-- The data --

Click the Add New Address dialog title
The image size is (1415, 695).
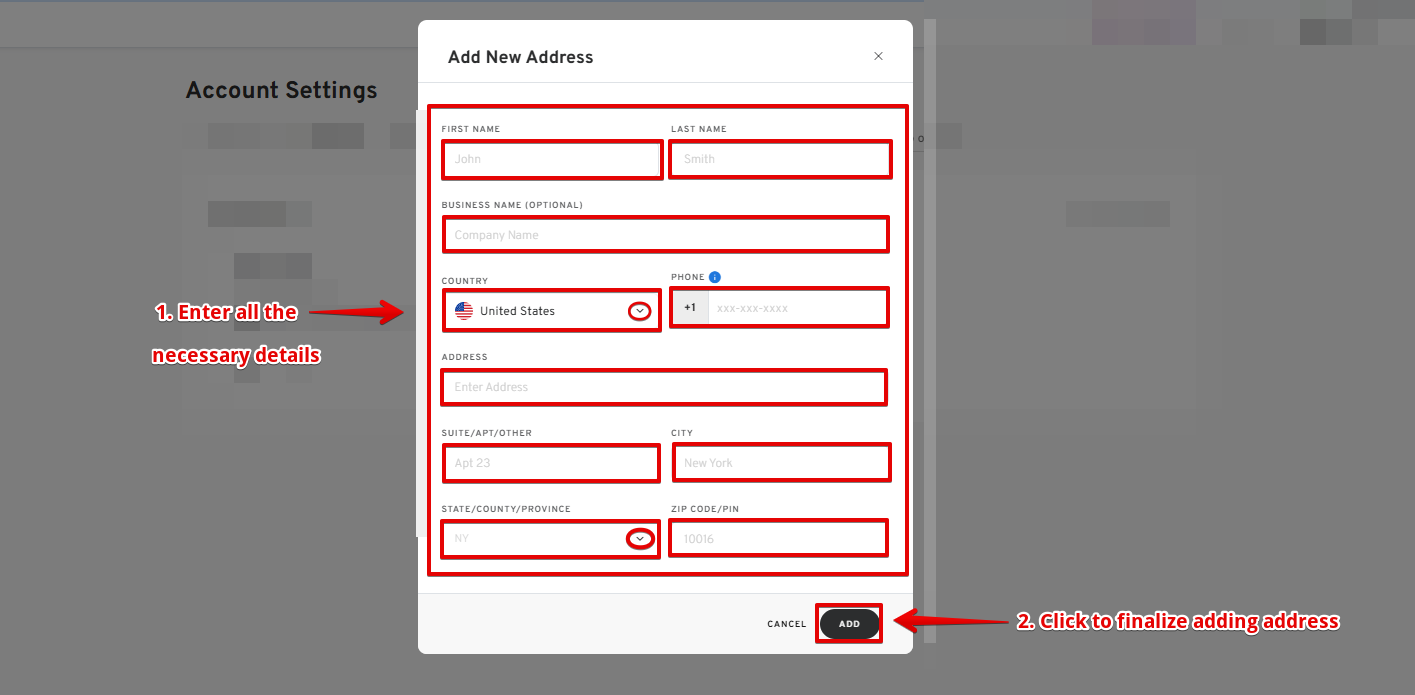[x=520, y=57]
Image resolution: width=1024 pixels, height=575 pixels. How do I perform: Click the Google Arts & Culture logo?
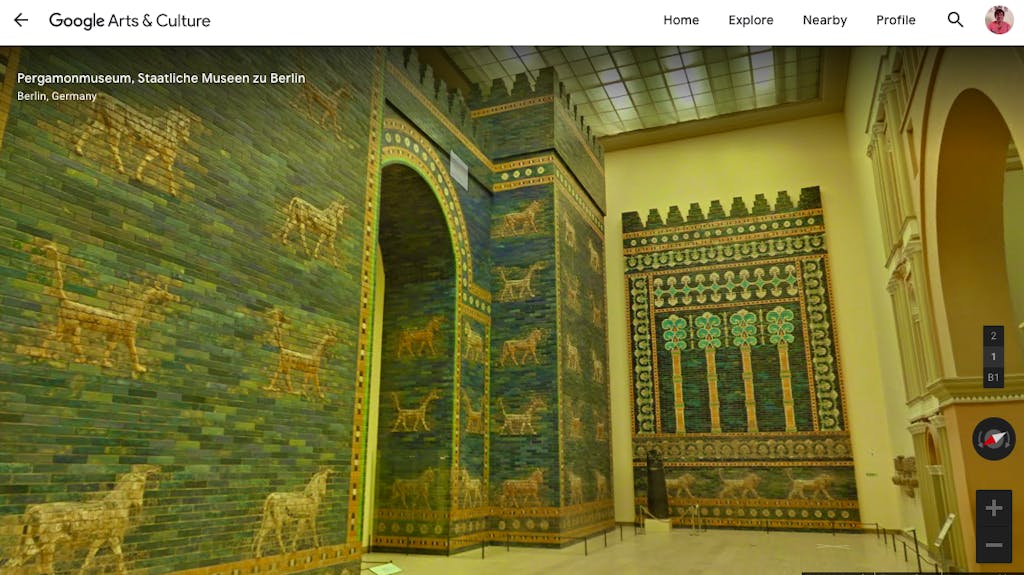(x=130, y=21)
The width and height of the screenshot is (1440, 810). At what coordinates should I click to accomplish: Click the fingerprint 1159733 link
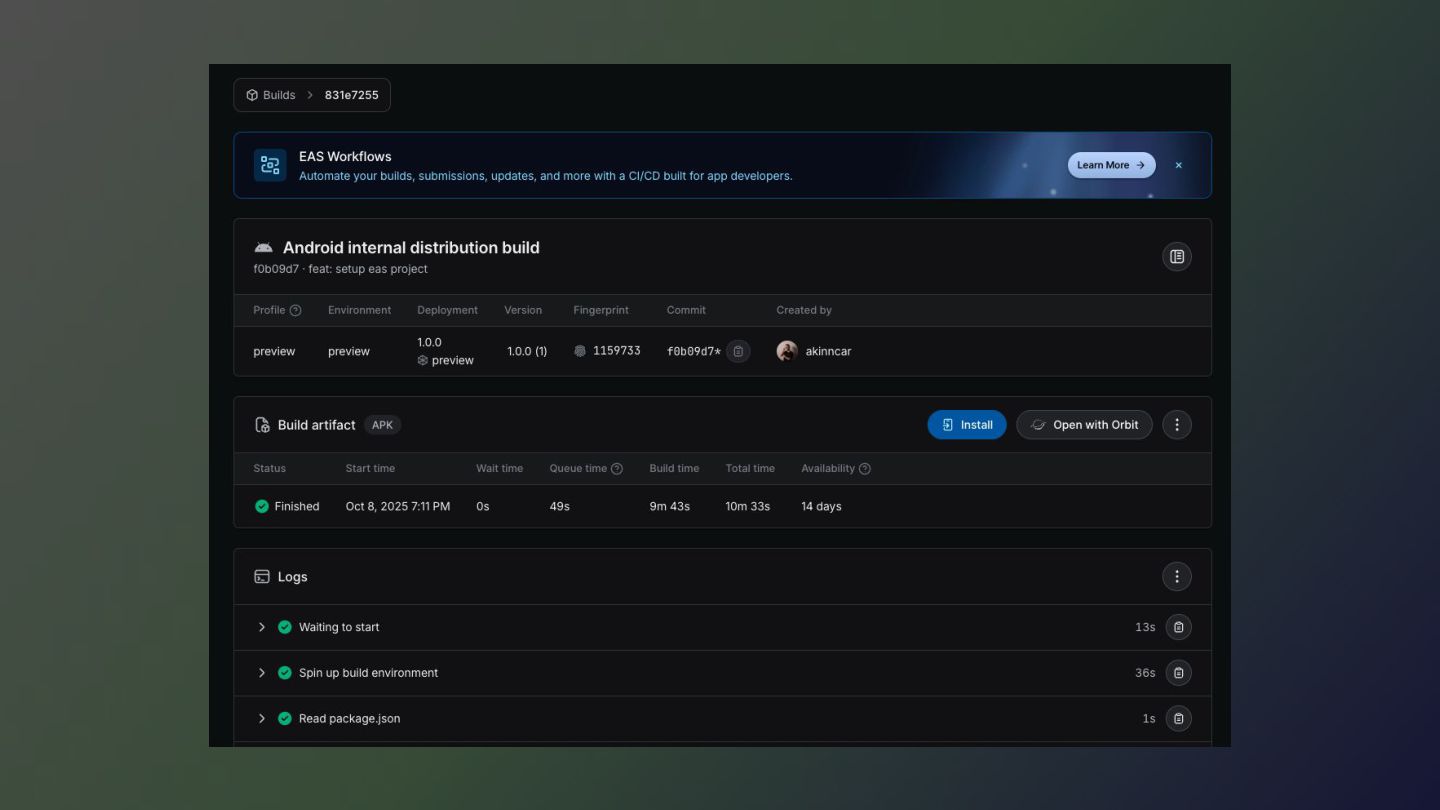click(615, 352)
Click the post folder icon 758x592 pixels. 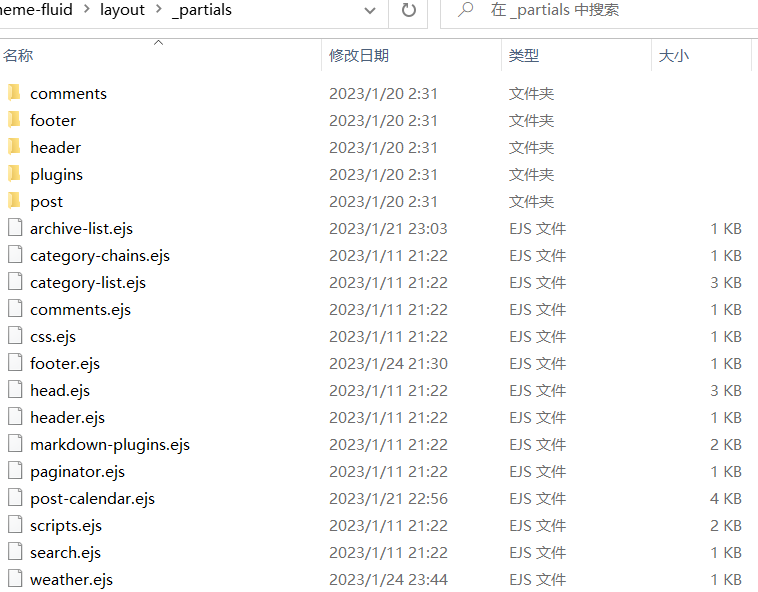point(14,201)
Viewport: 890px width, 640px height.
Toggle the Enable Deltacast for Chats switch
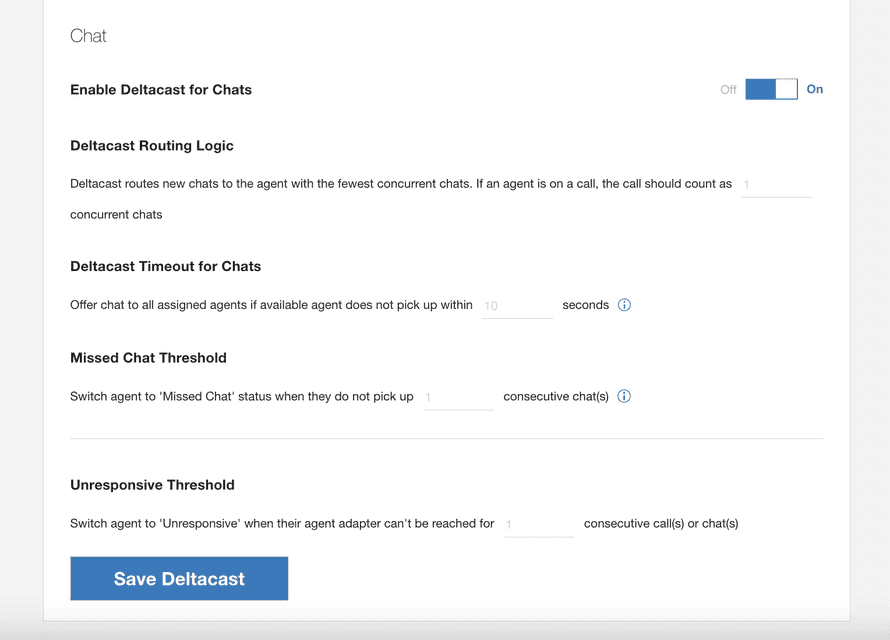point(771,89)
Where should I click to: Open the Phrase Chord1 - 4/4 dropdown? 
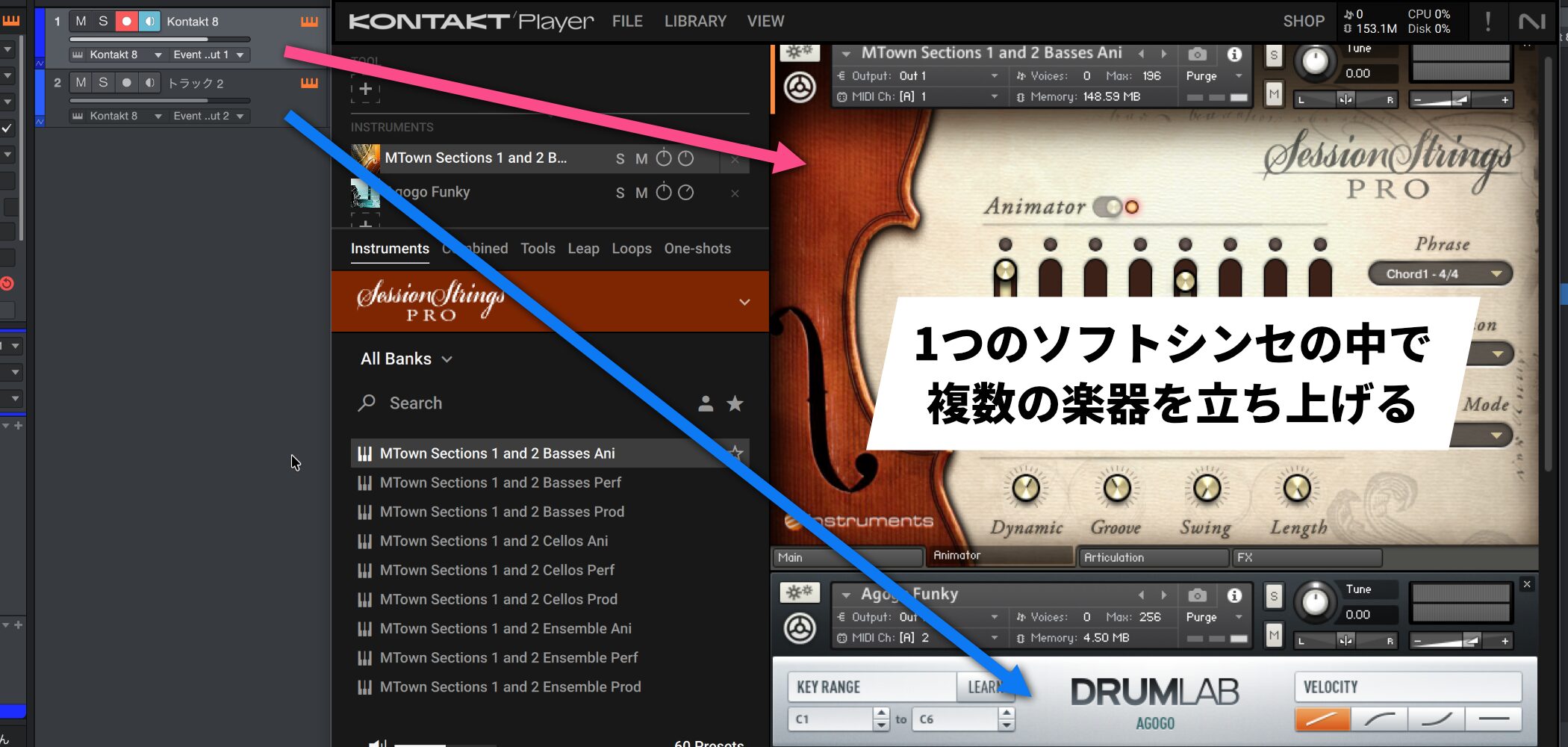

-- Exercise goal --
Every line from the one holding "Viewport: 890px width, 640px height." to the last line of the listing above, inclusive, must appear exactly as written, and no picture may appear.

-- Solution to the problem --
Viewport: 890px width, 640px height.
Toggle the Enable Deltacast for Chats switch
point(771,89)
Where should I click to: Open the Phrase Chord1 - 4/4 dropdown? 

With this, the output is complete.